Again, the net effect for the taxpayer is perverse. The taxpayer will end up funding privately provided social care with its various added-on costs, since there is no incentive in the system to economise. Moreover, on top of this cost, given the scarcity of resources in the sector, there will be a further cost to the taxpayer in the consequent reduction in the provision of social care to everyone else who needs it in what is a zero-sum situation, made worse by shortages of staff and low wages.

Now let’s look at our patient X. She has suffered similar harm to Y’s, but there’s been no negligence. Things just turned out badly. Seeking financial compensation—money, in everyday language—is not part of her equation. She must look exclusively to the NHS to look after her. As for social care, she must take her chances with an overburdened, understaffed and, depending on the circumstances, expensive social care system.

Is there not a fundamental issue of fairness and justice here? Rather than focussing on the needs of X and Y, the current system of litigation focusses on the cause—was it negligence or not? In Y’s case, the negligence means that, if he can navigate the system, he stands to be financially supported. By contrast, X faces the same medical future but in the absence of negligence, it is a significantly uncertain future.

If outcomes were our guide, the system would not distinguish between X and Y. They would both receive the necessary healthcare from the NHS. (After all, as we’ve seen, that’s what Y will have been getting while the ins and outs of litigation are explored, often for years.) Crucially, all of the concerns about causation would melt away. They only exist because they are part of a system where it is necessary to locate somebody or some organisation that can be said to have caused what went wrong, and so can be held responsible to pay out taxpayers’ money. There would be no need to spend time, money and heartache doing this if care and support followed the outcome whatever the cause.

“Is there not a fundamental issue of fairness and justice here?”

There would no case for private healthcare, though it would be open to Y to opt for it at his own expense. As for social care, X and Y would both get whatever was needed. This is where we come back again to money. Fairness demands that, all things being equal, X must have the same support as Y. Funding must be provided. The only fair system for such provision is that it comes from the taxpayer through general taxation.
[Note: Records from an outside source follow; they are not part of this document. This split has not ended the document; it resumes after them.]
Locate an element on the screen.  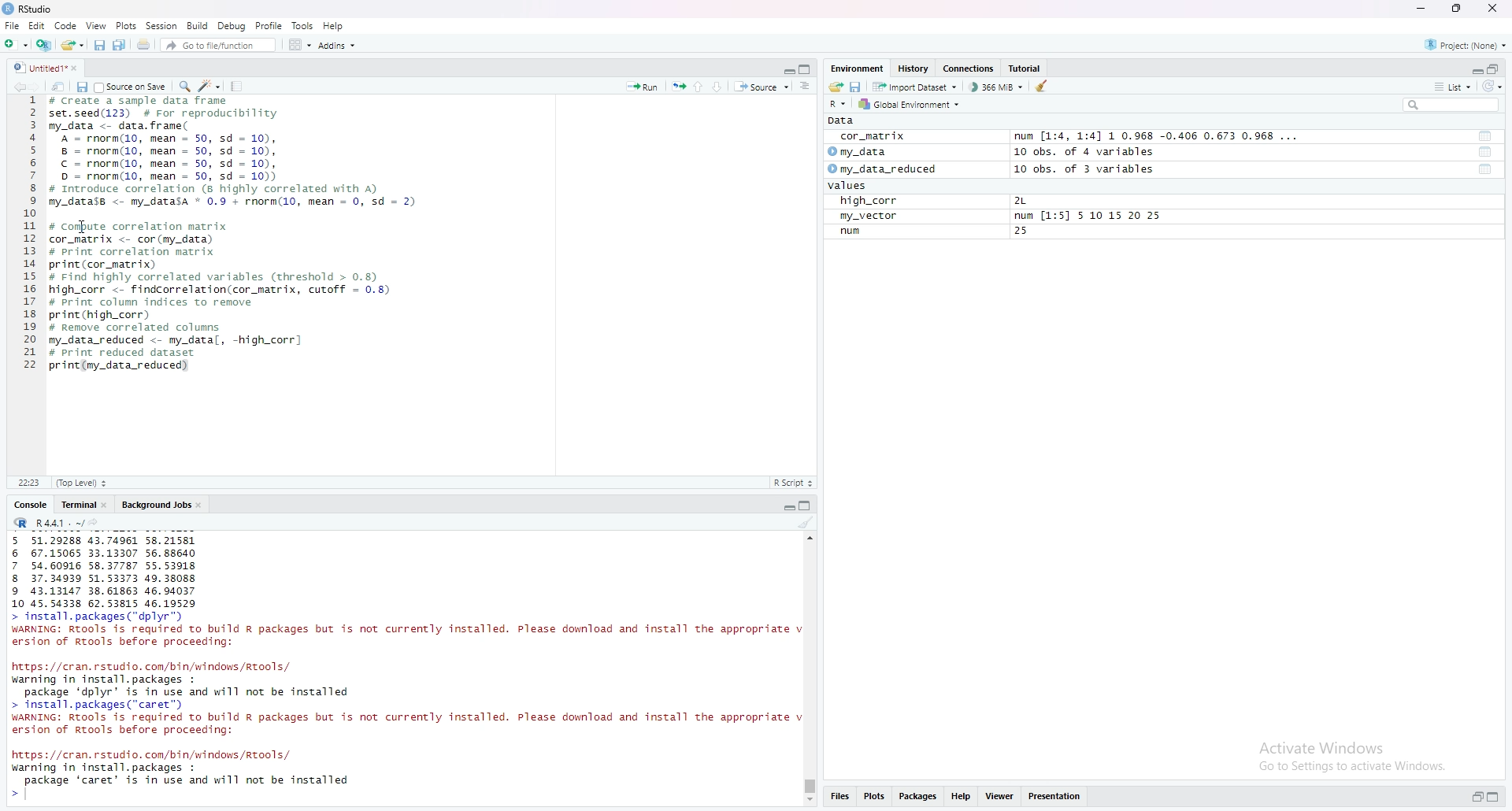
5 51.29288 43.74961 58.21581
6 67.15065 33.13307 56.88640
7 54.60916 58.37787 55.53918
8 37.34939 51.53373 49.38088
9 43.13147 38.61863 46.94037
10 45.54338 62.53815 46.19529 is located at coordinates (101, 572).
It must be provided by local authorities and other public institutions to limit the extent of any profiteering.

Currently, funding from the public purse for social care is woefully inadequate and recent proposed changes do not bode well. That said, while we await a fairer and better-funded social care system, one area of change could and should be introduced immediately: a change which allows the system to respond to the needs of those affected by things going wrong in the provision of healthcare, whatever the reason. Y would get the physiotherapy he needs. X would get the alterations to her house which will allow her to continue to live independently. They will get them because they need them and because a society which cares for and about everyone should make sure they get them, regardless of the happenstance of what befell them.
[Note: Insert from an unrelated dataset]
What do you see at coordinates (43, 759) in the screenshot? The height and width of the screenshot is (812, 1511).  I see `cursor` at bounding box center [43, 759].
What I have set out replaces an arbitrary approach which concerns itself with causes with an approach based on needs. It does not distinguish between patients on the basis of what happened to them but rather on the consequences. It introduces a fairness which has previously been absent. The cost will need to be assessed, but I venture to suggest that it will be nowhere near the costs of the current system, both in terms of responding to Y’s needs and in terms of the contrasting neglect suffered by X.
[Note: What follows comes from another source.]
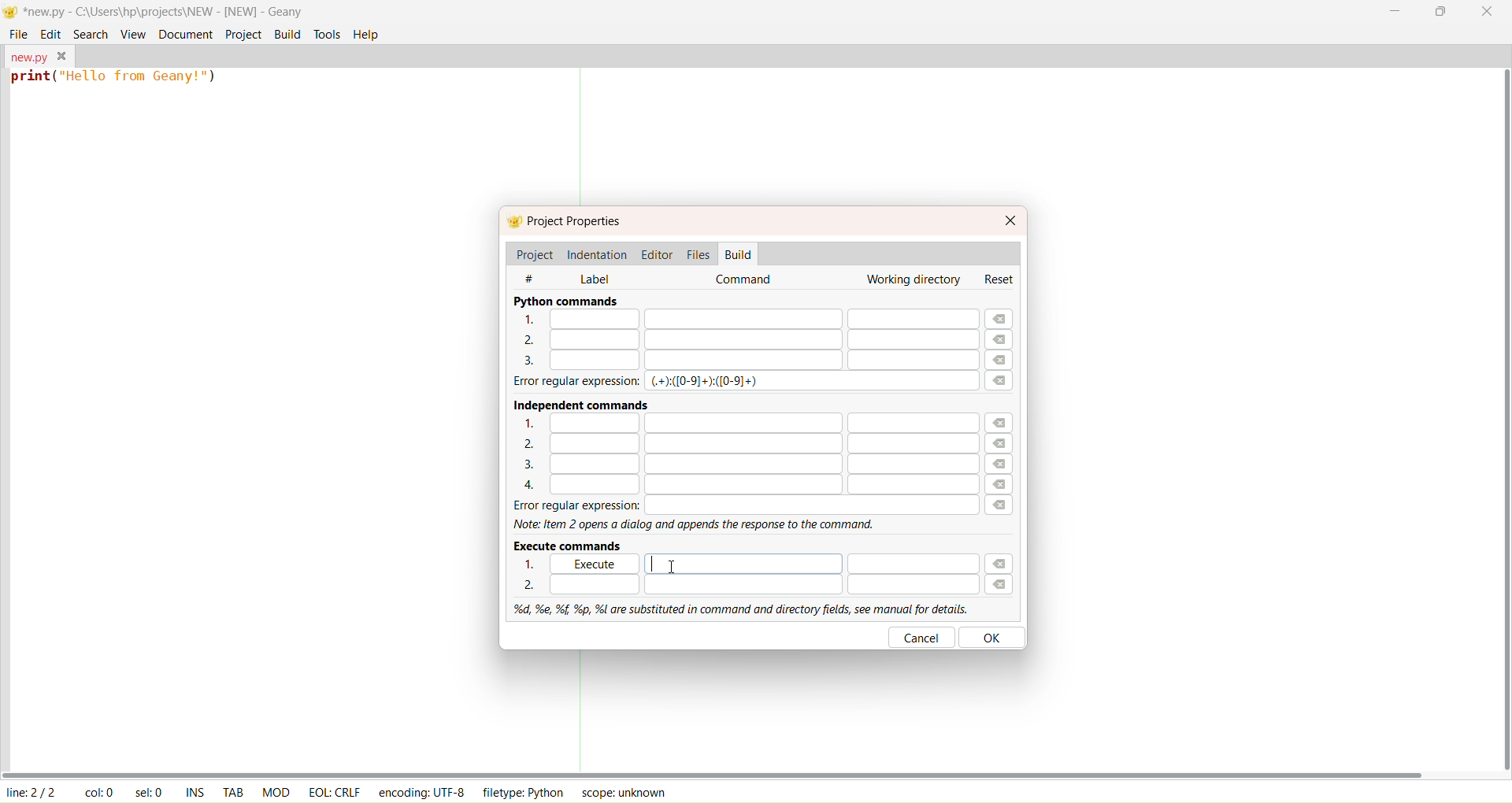 The width and height of the screenshot is (1512, 803). What do you see at coordinates (599, 253) in the screenshot?
I see `indentation` at bounding box center [599, 253].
The approach that I propose must be accompanied by a beefed-up, data-driven system to regulate the provision of healthcare, of the sort I referred to in my previous piece in Prospect. Such a system will provide us with the means to address failings and ensure accountability, so that lessons are learned and acted on when something has gone wrong.

It may be that what I propose is too radical an approach to have a chance of success. That’s why it should succeed.